Synthesized 2D images OK for assessing breast density

2016 08 26 11 32 34 470 Breast Mammo 400

Two-dimensional images synthesized from digital breast tomosynthesis (DBT) scans are comparable to digital 2D images acquired with mammography for evaluating breast density, according to a study in the July issue of the American Journal of Roentgenology.

The finding is good news for women with dense tissue because a DBT exam with synthesized 2D images exposes them to less radiation, wrote a team led by Dr. Taghreed Alshafeiy from the University of Virginia.

"Consistency in breast density interpretation has important implications in clinical practice, especially for identifying women who may benefit from supplemental screening," the authors wrote. "Our results showed that there is almost perfect agreement in breast density assignment between standard and synthetic 2D images."

Same same?

DBT has been shown to be an effective screening modality for women with dense breast tissue, finding more cancers than mammography alone. But in combination with digital mammography, the exam imparts double the radiation dose to acquire a 2D image to go along with the 3D dataset.

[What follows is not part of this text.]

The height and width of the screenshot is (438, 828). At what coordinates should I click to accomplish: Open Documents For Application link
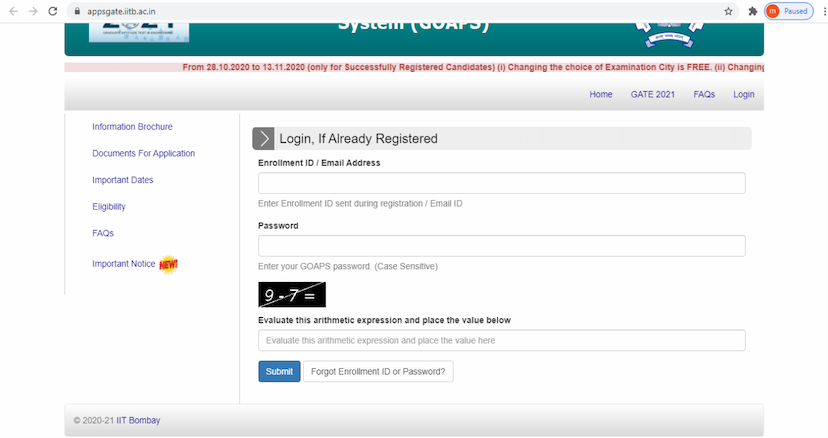tap(143, 154)
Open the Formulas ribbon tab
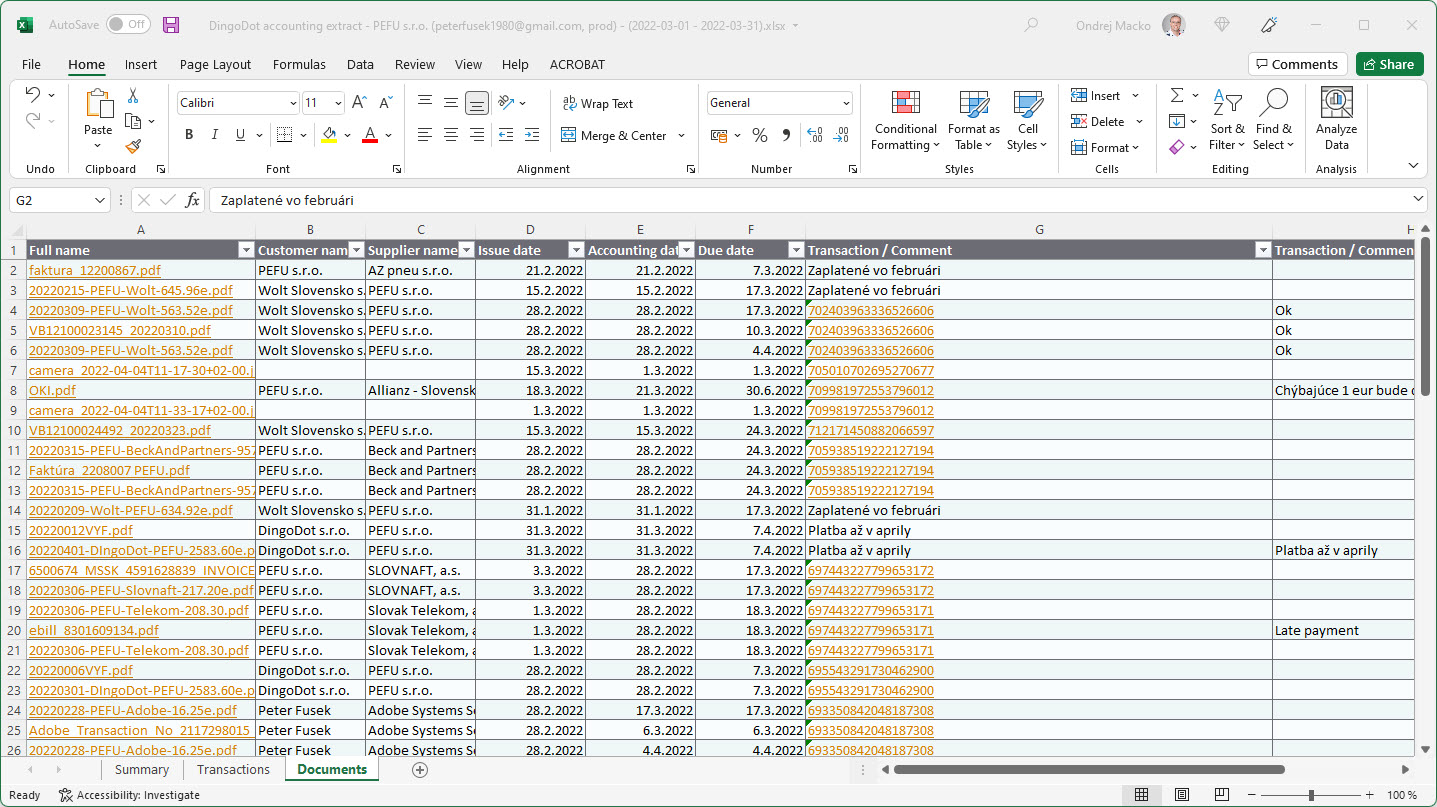The image size is (1437, 807). [299, 64]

To solve the problem, DBT vendors have developed software that generates 2D images from tomosynthesis data, and studies have shown that these images are comparable to digital mammography images for performance measures such as cancer detection and recall rates. But whether this holds true for evaluating breast density has remained unclear.

Alshafeiy and colleagues sought to address the issue in their study, which included 309 women who underwent screening with digital mammography and tomosynthesis during May 2015. All had negative or benign outcomes (AJR, July 2017, Vol. 209:1, pp. W36-W41).

Three radiologists read standard 2D and synthesized 2D images in separate reading sessions, and they assigned BI-RADS breast density categories to each; the researchers then assessed inter- and intrareader agreement between the two groups of images. All of the cases had a consensus reading, in which at least two of the three readers agreed on the BI-RADS density category assigned.

Alshafeiy's team found 80.3% agreement among the readers for the four BI-RADS density categories for digital and synthesized 2D images. For a two-category scale -- dense or nondense -- reader agreement was 91.9%.

The researchers did find differences among the readers. Reader 1 assigned more digital mammography images to dense categories, while reader 2 assigned synthesized 2D and digital 2D images to dense categories equally. Reader 3 assigned more synthesized 2D images to dense categories.

Intermodality agreement for each reader was still high, however: The use of synthesized 2D images didn't significantly change women's assignment to dense or nondense categories.

Trust the image

What's the takeaway? Synthesized 2D images can be trusted when evaluating a woman's breast density -- and therefore her potential need for additional screening, Alshafeiy and colleagues wrote.

"Practices can readily adopt synthetic 2D mammography without concern that it will affect density assessment and subsequent recommendations for supplemental screening," they concluded.